El recuerdo de su vida, de esos cuarenta años de trabajos y sufrimientos, se presentó de repente a su imaginación,
y con honda congoja comprobó que de aquella labor inmensa sólo le restaba un cuerpo exhausto que tal vez muy
pronto arrojarían de la mina como un estorbo, y al pensar que idéntico destino aguardaba a la triste criatura, le
acometió de improviso un deseo imperioso de disputar su presa a ese monstruo insaciable, que arrancaba del
regazo de las madres los hijos apenas crecidos para convertirlos en esos parias, cuyas espaldas reciben con el
mismo estoicismo el golpe brutal del amo y las caricias de la roca en las inclinadas galerías.

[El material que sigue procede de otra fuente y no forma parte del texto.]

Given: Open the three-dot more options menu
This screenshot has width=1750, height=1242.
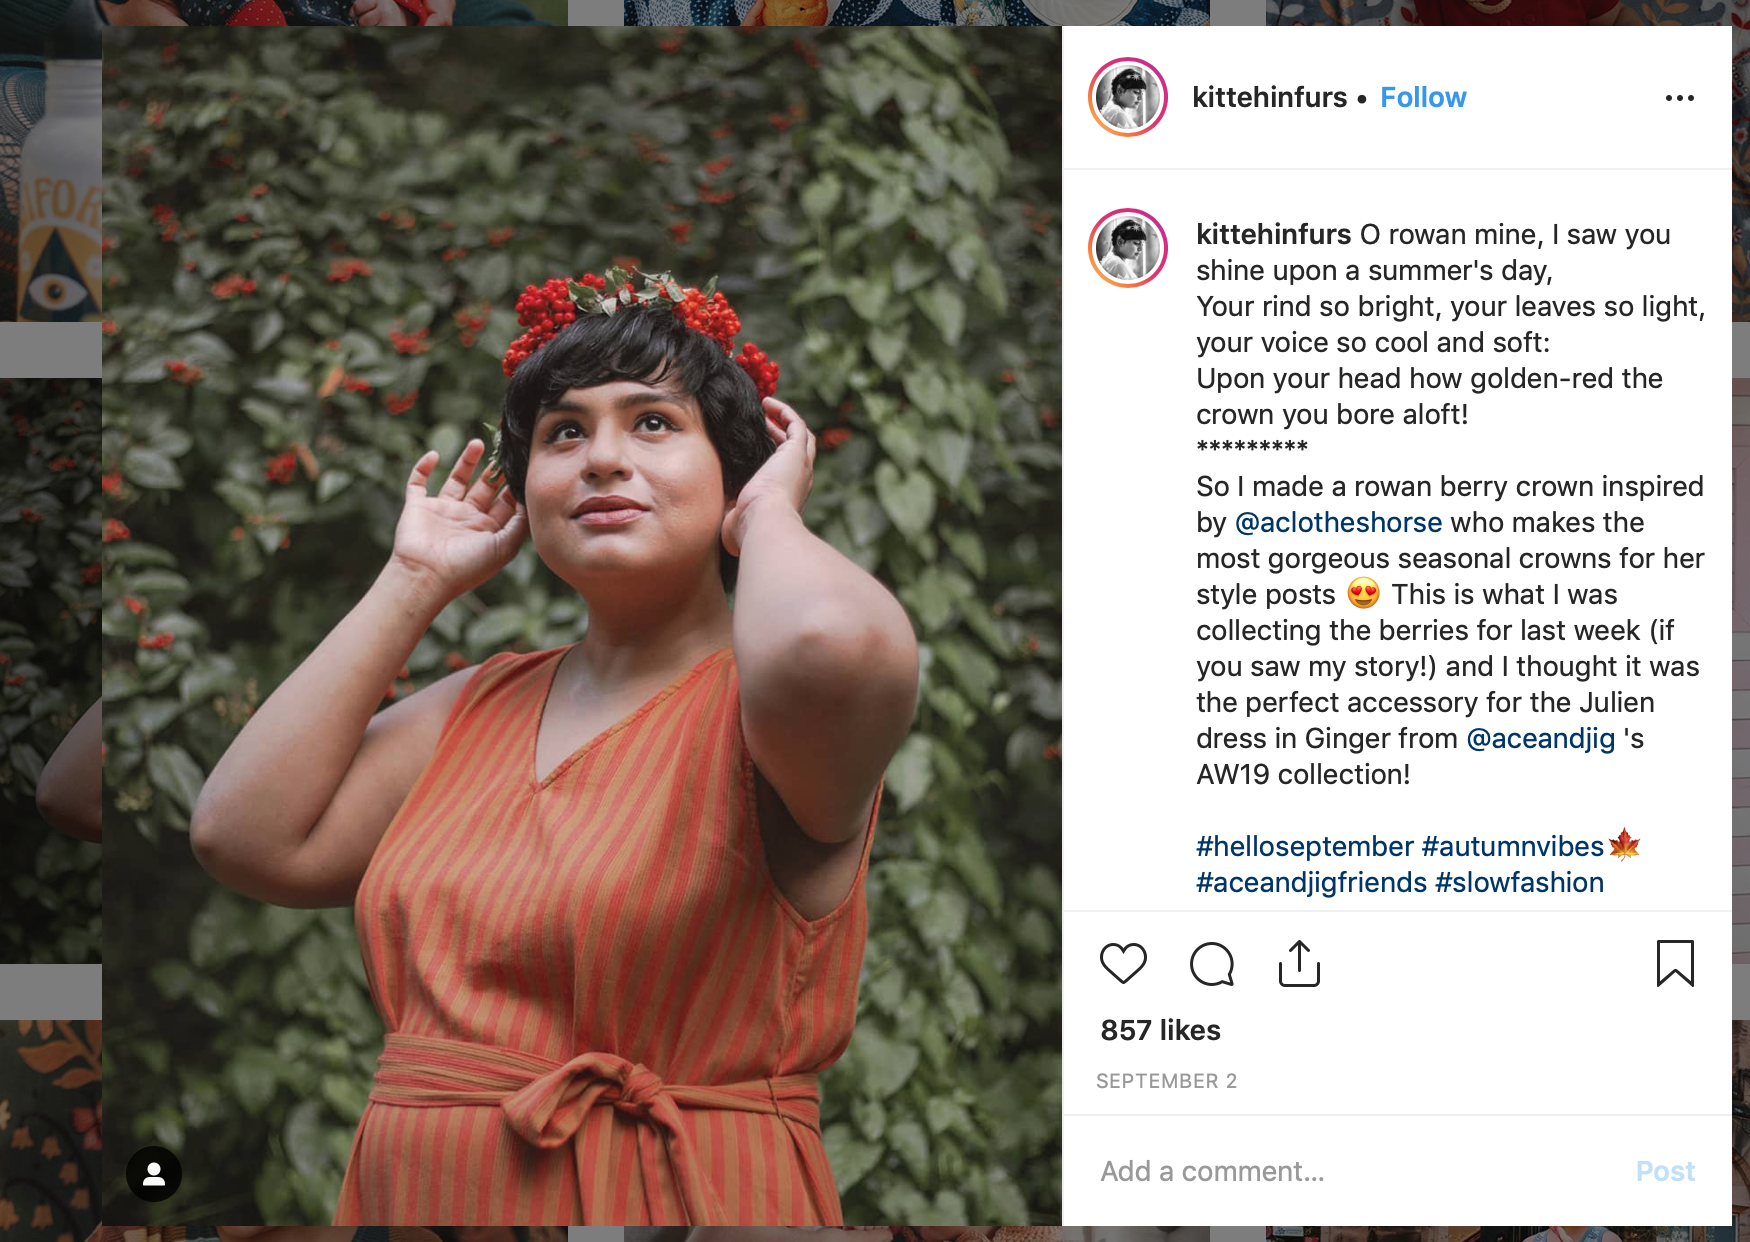Looking at the screenshot, I should [x=1679, y=98].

Pero aquel sentimiento de rebelión que empezaba a germinar en él se extinguió repentinamente ante el recuerdo
de su pobre hogar y de los seres hambrientos y desnudos de los que era el único sostén, y su vieja experiencia le
demostró lo insensato de su quimera. La mina no soltaba nunca al que había cogido, y como eslabones nuevos que
se sustituyen a los viejos y gastados de una cadena sin fin, allí abajo los hijos sucedían a los padres, y en el hondo
pozo el subir y bajar de aquella marca viviente no se interrumpiría jamás. Los pequeñuelos respirando el aire
emponzoñado de la mina crecían raquíticos, débiles, paliduchos, pero había que resignarse, pues para eso habían
nacido.
Y con resuelto ademán el viejo desenrolló de su cintura una cuerda delgada y fuerte y a pesar de la resistencia y
súplicas del niño lo ató con ella por mitad del cuerpo y aseguró, en seguida, la otra extremidad en un grueso perno
incrustado en la roca. Trozos de cordel adheridos a aquel hierro indicaban que no era la primera vez que prestaba
un servicio semejante.
La criatura medio muerta de terror lanzaba gritos penetrantes de pavorosa angustia, y hubo que emplear la
violencia para arrancarla de entre las piernas del padre, a las que se había asido con todas sus fuerzas. Sus ruegos
y clamores llenaban la galería, sin que la tierna víctima, más desdichada que el bíblico Isaac, oyese una voz amiga
que detuviera el brazo paternal armado contra su propia carne, por el crimen y la iniquidad de los hombres.
Sus voces llamando al viejo que se alejaba tenían acentos tan desgarradores, tan hondos y vibrantes, que el infeliz
padre sintió de nuevo flaquear su resolución. Mas, aquel desfallecimiento sólo duró un instante, y tapándose los
oídos para no escuchar aquellos gritos que le atenaceaban las entrañas, apresuró la marcha apartándose de aquel
sitio. Antes de abandonar la galería, se detuvo un instante, y escuchó: una vocecilla tenue como un soplo clamaba
allá muy lejos, debilitada por la distancia:
-¡Madre! ¡Madre!
Entonces echó a correr como un loco, acosado por el doliente vagido, y no se detuvo sino cuando se halló delante
de la vena, a la vista de la cual su dolor se convirtió de pronto en furiosa ira y, empuñando el mango del pico, la
atacó rabiosamente. En el duro bloque caían los golpes como espesa granizada sobre sonoros cristales, y el diente
de acero se hundía en aquella masa negra y brillante, arrancando trozos enormes que se amontonaban entre las
piernas del obrero, mientras un polvo espeso cubría como un velo la vacilante luz de la lámpara.
Las cortantes aristas del carbón volaban con fuerza, hiriéndole el rostro, el cuello y el pecho desnudo. Hilos de
sangre mezclábanse al copioso sudor que inundaba su cuerpo, que penetraba como una cuña en la brecha abierta,
ensanchándose con el afán del presidiario que horada el muro que lo oprime; pero sin la esperanza que alienta y
fortalece al prisionero: hallar al fin de la jornada una vida nueva, llena de sol, de aire y de libertad.